Dreyfus and Dreyfus offer one attempt to trace the links between classic philosophy and cognitive science and to interpret the former from the standpoint of the latter. As they describe the history of European philosophy, they identify a sequence of AI predecessors: Plato, Galileo, Descartes, Leibniz, Kant, and Husserl. For example, they write:
Kant had a new idea as to how the mind worked. He held that all concepts were really rules. For example, the concept for dog is something like the rule: If it has four legs, barks, and wags its tail, then it's a dog.... Husserl, who can be regarded as the father of the information-processing model of the mind, [extended Kant's ideas and]

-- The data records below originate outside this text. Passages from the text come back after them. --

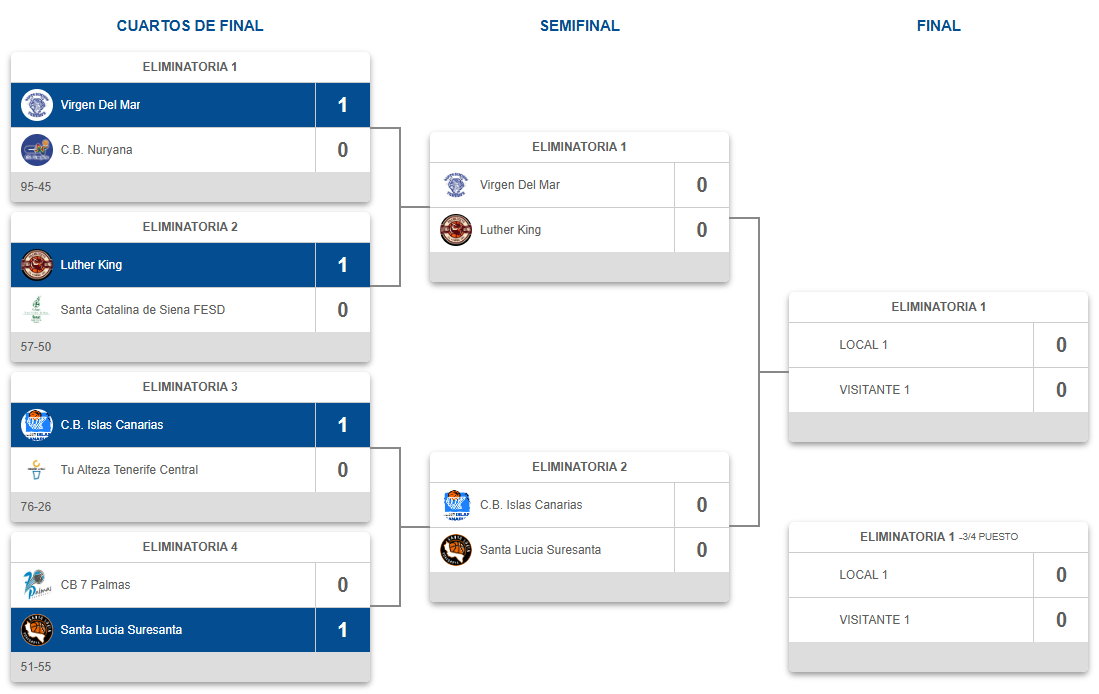The height and width of the screenshot is (694, 1099).
Task: Select the CUARTOS DE FINAL heading
Action: (x=190, y=26)
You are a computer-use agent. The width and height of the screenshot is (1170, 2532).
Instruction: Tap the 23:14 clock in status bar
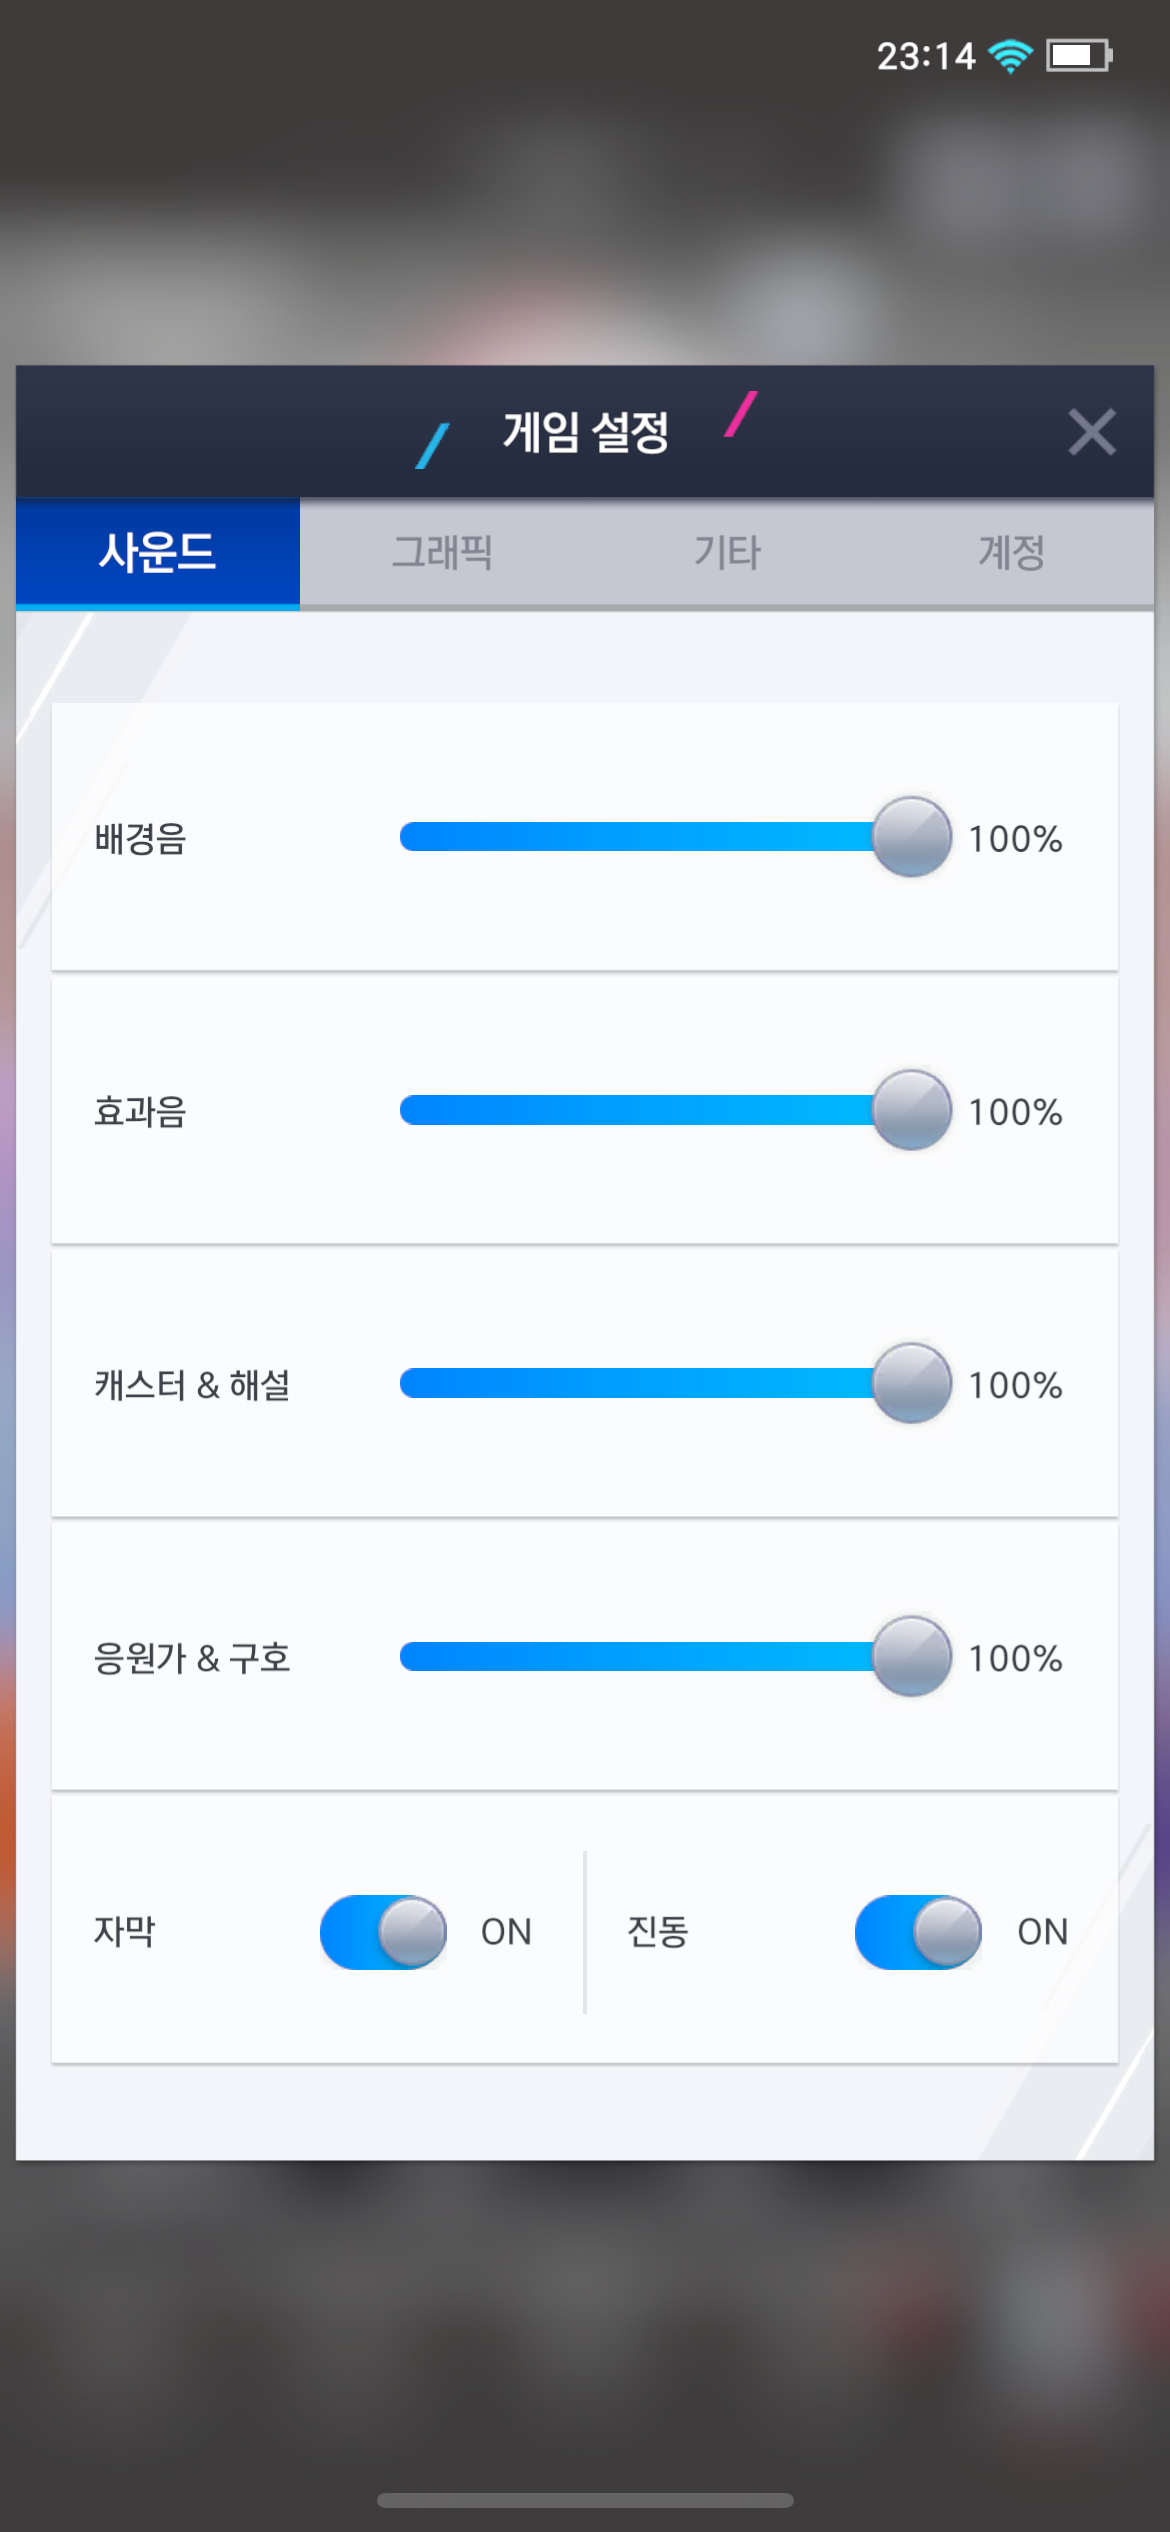pyautogui.click(x=925, y=56)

argued that concepts were hierarchies of rules, rules which contained other rules under them. For example, the rule for recognizing dogs contained a subrule for recognizing tails. Husserl also saw that such rules would have to tell us not about any particular dog, or dogs in general, but about the typical dog. All the basic ideas used by Minsky and his students of artificial intelligence were in place.2
But even though many of the basic ideas of AI may be in place in classic philosophy, AI researchers must actively develop the particular philosophical systems they use: they must clarify obscure propositions and
develop many lines of inquiry left out of the "frame" of the original philosophical systems. For example, in "On the Art of Combinations"(1666), Leibniz proposed that all reasoning can be reduced to an ordered combination of elements. If we could define such an algebra of thought, it would become possible for a machine to reason, like clockwork. Such a machine would be capable of resolving every philosophical controversy, as well as making discoveries by itself. Leibniz's thesis amounts to a theory of artificial intelligence for the seventeenth century. However, Leibniz did not have to develop many concrete questions about the correlation between his elements, about the problems of their sufficiency, or about ensuring right outcomes from right premises; that is, he never had to
debug his program. The "General Problem Solver" (GPS) developed mainly by Allen Newell and Herbert Simon is one of the earliest and most general approaches in cognitive science. The GPS-style description of reasoning (in terms of simple algebraic symbols and operations that combine these symbols into expressions) directly follows from Leibniz's thoughts and "debugs" them. As far as I know, developers of AI systems have never emphasized just how much their work relies upon and develops related philosophical theories. So, for example, the discussion about interrelations between GPS representations and Leibniz's "combinations" is rather suggestive--and unusual.
a realization of philosophy
Another example from classic philosophy can serve as a metaphor for the interpretation of AI investigations as philosophy. Drawing on the distinction between the thing-in-itself and the phenomenon it presents to us, Kant wrote in his
Critique of Pure Reason:
I cannot explore
my soul as a thing-in-itself by means of theoretical reasoning (still less by means of empirical observation); hence, I cannot explore free will as a feature of a being.... Nevertheless, I can think
about freedom, that is, the representation of it is at least without contradictions.
3
To shift this Kantian example into the domain of AI: researchers, as conscious beings, probably cannot
create artificial consciousness, but they can think about their own consciousness and express their thoughts in some language--in the language of philosophical concepts (in Kant's case), or in a programming language (in the case of AI researchers).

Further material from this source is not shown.